→ QUOTED TEXT
* Begin *

You have a cpu capable of hitting 90w (ish). That means you'd want a cooler in the 140w -180w capable range. That range includes a good amount of decent 120mm -140mm aircoolers and the 120mm - 140mm aios.

Add to that you'll have higher ambient temps, which raises case temps, which lowers cooler efficiency, you'd want to skip over the 140w class coolers and be looking at the 160w - 180w coolers.

Cooling isn't linear on a graph, it's logarithmic. So as your cpu starts using wattage, your cooling line slowly starts to rise. Until you get to 60-70ish %, at which point the cooler is getting heat saturated and it's efficiency takes a nose dive. Instead of 1w = 1° raise, it turns into 1w = 2°, then 1w = 3° and your temp skyrockets with very minor wattage changes.

So the aim with using a cooler rated double the cpu wattage is to keep the cooler out of heat saturation, so no matter how many watts you throw at it, it doesn't see the sudden rise in temps, stays efficient, which keeps the cpu cooler.

* End *

→ WRITTEN PROBLEM 1
Reproduce the portion of the CPU cooler text that starts at "You have a cpu" and stops after "- 140mm aios.".
→ WRITTEN PROBLEM 2
Carry on writing the text about sizing a CPU cooler, starting right after its last sentence.

→ LISTED ENTRIES
* Begin *

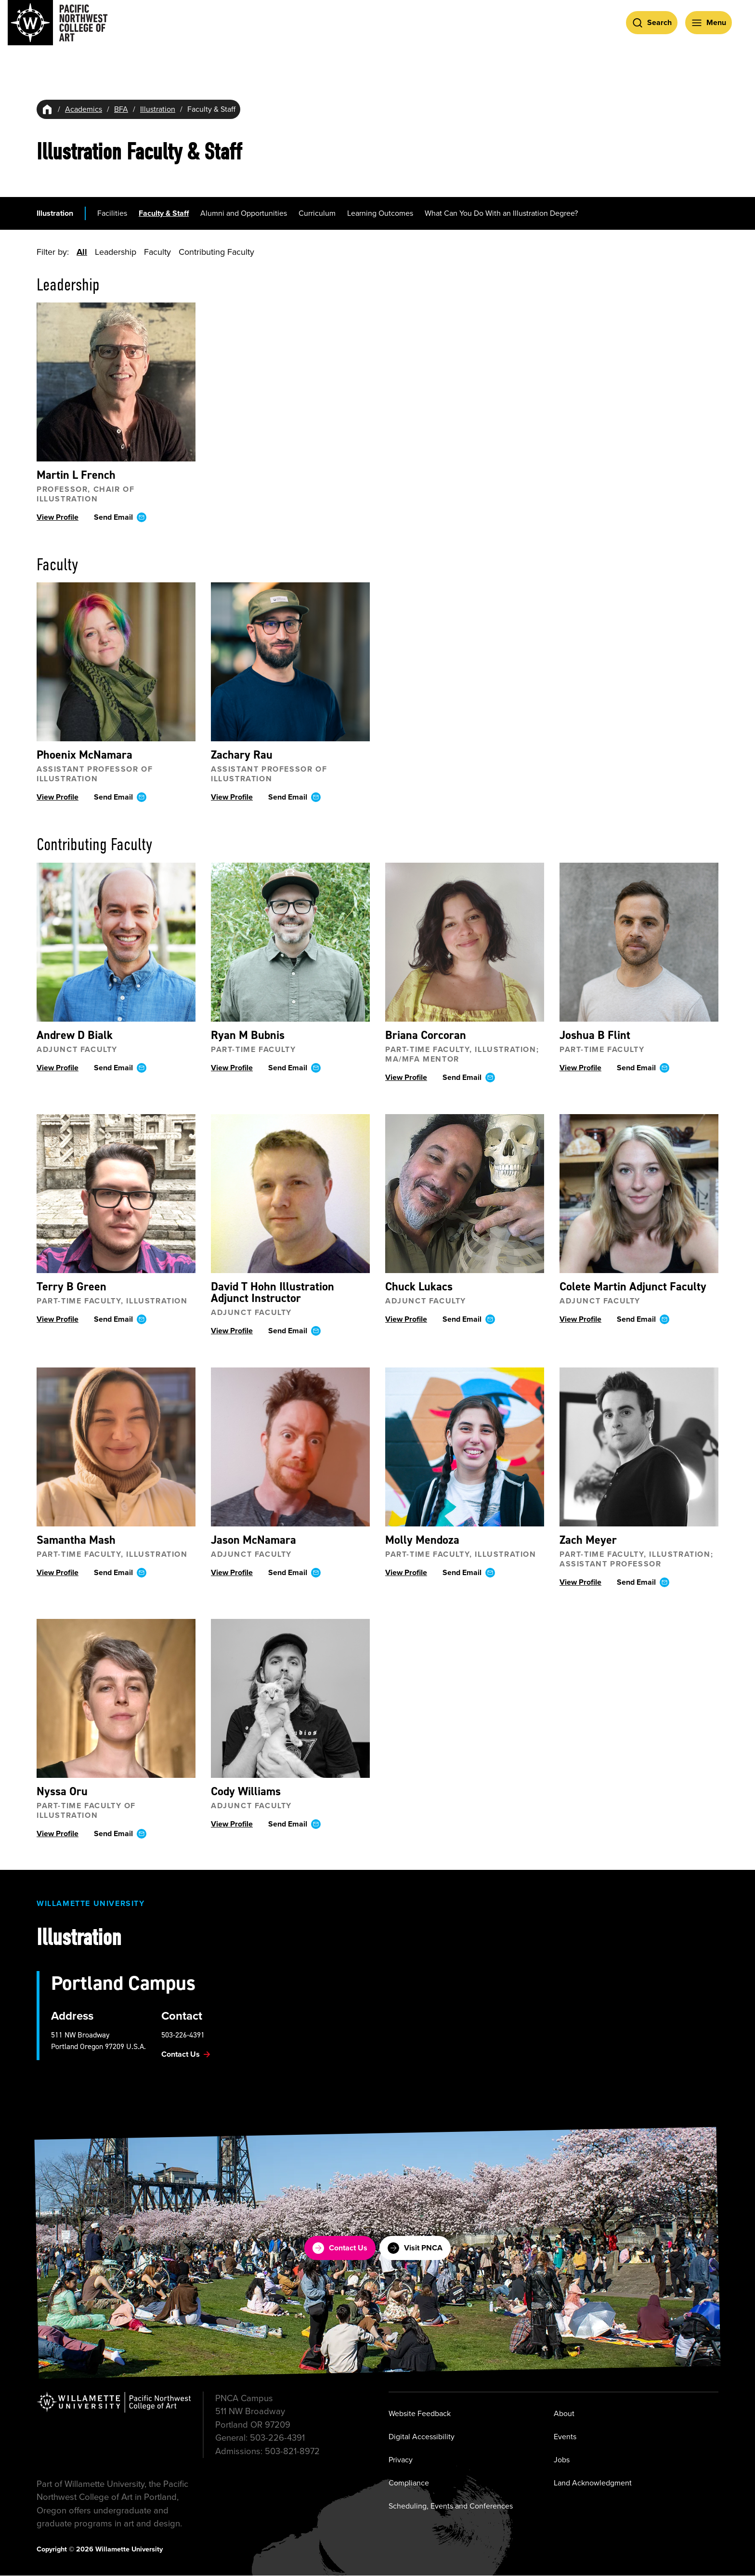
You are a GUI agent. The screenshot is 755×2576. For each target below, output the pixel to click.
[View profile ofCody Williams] (290, 1697)
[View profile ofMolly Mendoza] (464, 1446)
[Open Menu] (708, 22)
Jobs (562, 2459)
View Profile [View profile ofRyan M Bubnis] (232, 1067)
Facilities (112, 213)
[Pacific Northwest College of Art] (58, 22)
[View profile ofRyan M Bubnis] (290, 941)
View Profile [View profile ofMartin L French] (57, 517)
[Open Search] (651, 22)
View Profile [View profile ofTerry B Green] (57, 1318)
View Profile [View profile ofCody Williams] (232, 1823)
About (564, 2413)
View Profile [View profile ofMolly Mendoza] (406, 1571)
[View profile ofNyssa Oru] (116, 1697)
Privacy (401, 2459)
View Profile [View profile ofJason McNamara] (232, 1571)
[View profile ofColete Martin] (639, 1193)
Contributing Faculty (216, 252)
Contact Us (339, 2248)
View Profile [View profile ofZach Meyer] (580, 1581)
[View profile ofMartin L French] (116, 381)
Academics (83, 109)
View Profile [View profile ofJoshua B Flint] (580, 1067)
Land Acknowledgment (593, 2482)
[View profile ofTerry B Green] (116, 1193)
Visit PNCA (415, 2248)
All (82, 252)
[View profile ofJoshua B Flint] (639, 941)
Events (565, 2436)
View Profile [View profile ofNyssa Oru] (57, 1833)
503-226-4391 (183, 2035)
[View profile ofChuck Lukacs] (464, 1193)
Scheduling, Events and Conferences (451, 2505)
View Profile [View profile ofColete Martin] (580, 1318)
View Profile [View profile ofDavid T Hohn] (232, 1330)
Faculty (157, 252)
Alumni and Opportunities (243, 213)
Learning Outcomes (380, 213)
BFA (121, 109)
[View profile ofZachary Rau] (290, 661)
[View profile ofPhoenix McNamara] (116, 661)
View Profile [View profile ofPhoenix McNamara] (57, 796)
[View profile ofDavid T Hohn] (290, 1193)
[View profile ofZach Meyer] (639, 1446)
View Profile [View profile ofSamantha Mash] (57, 1571)
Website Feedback (420, 2413)
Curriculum (317, 213)
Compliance (409, 2482)
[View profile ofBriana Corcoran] (464, 941)
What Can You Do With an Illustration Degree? (501, 213)
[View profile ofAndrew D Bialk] (116, 941)
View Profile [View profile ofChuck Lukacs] (406, 1318)
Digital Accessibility (422, 2436)
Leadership (115, 252)
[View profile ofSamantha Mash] (116, 1446)
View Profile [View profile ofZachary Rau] (232, 796)
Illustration (157, 109)
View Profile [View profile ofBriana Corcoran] (406, 1076)
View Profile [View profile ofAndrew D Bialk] (57, 1067)
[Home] (47, 109)
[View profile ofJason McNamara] (290, 1446)
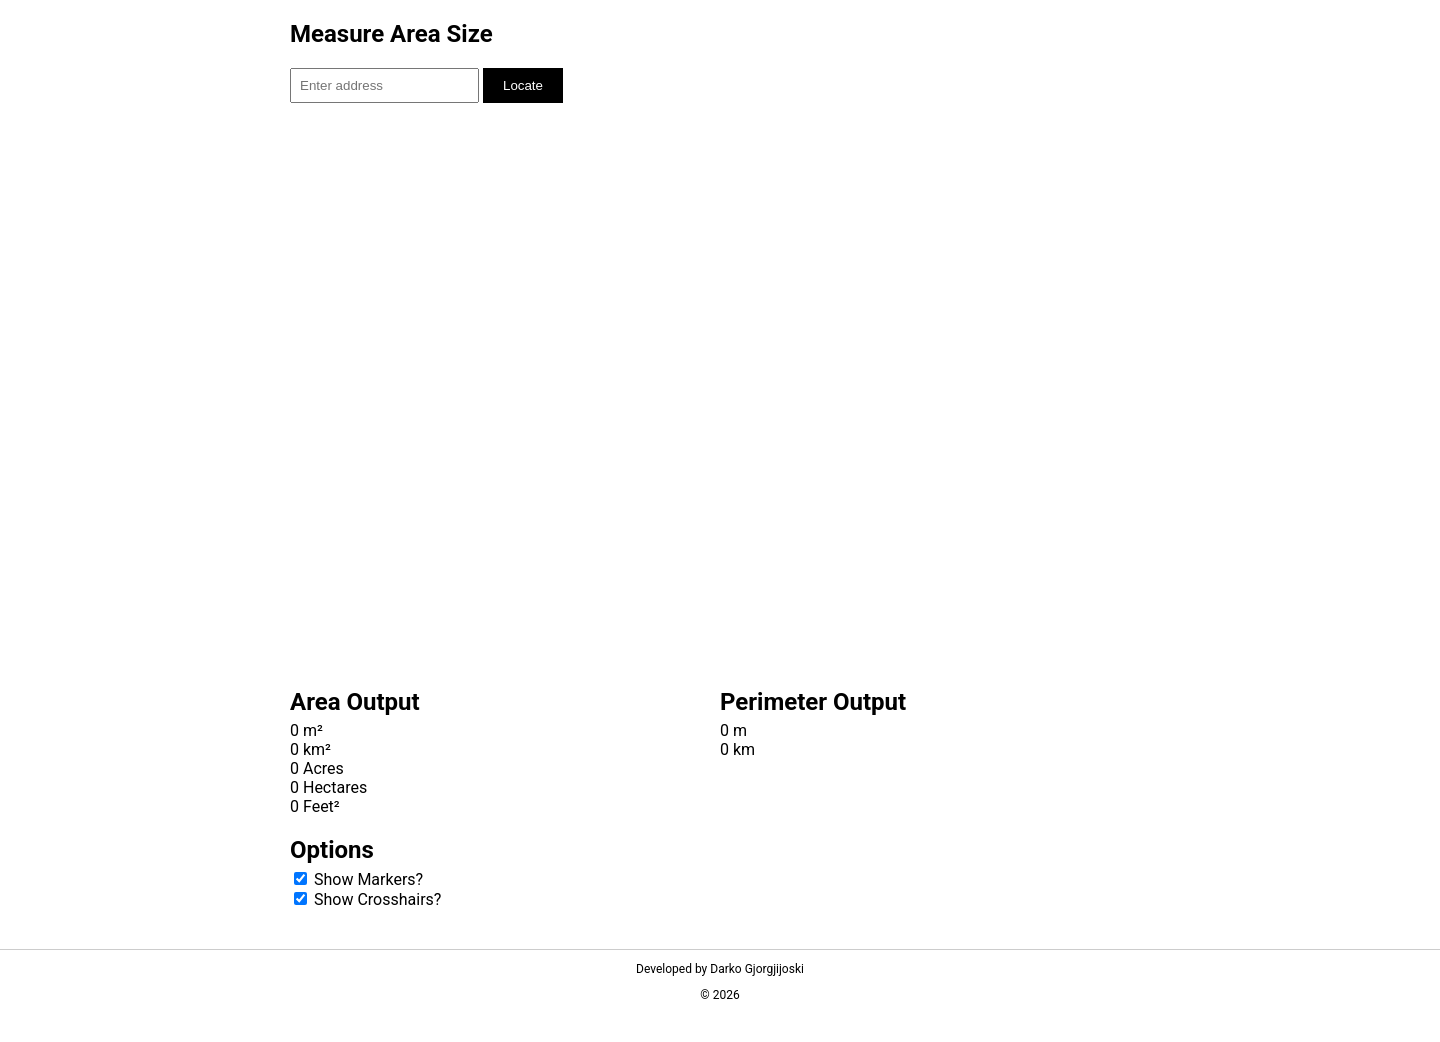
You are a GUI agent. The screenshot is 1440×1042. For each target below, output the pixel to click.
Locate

* End *

→ EXERCISE OUTPUT 1
You have a cpu capable of hitting 90w (ish). That means you'd want a cooler in the 140w -180w capable range. That range includes a good amount of decent 120mm -140mm aircoolers and the 120mm - 140mm aios.

→ EXERCISE OUTPUT 2
Capacity and efficiency are not the same thing. Noctua has spent years worth of testing and measuring to make the NH-D15, it's a 250w+ class cooler. It's also very efficient. It's the efficiency which lowers the temps, not the capacity, the 160w NH-U12S is actually more efficient than the much larger D15, and gets better temps, until the cpu is outputting @ 140w+ and then temps go up in a hurry. The D15 at 140w is barely over the 50% mark, so is still inside the 1w = 1° line, shows better temps.

So bigger does not necessarily mean better, a D15 on your cpu would get worse temps than the smaller and cheaper U12S, less efficient.

With a better, bigger, more efficient cooler you'll also not need earplugs, the volume on the fan will go way down.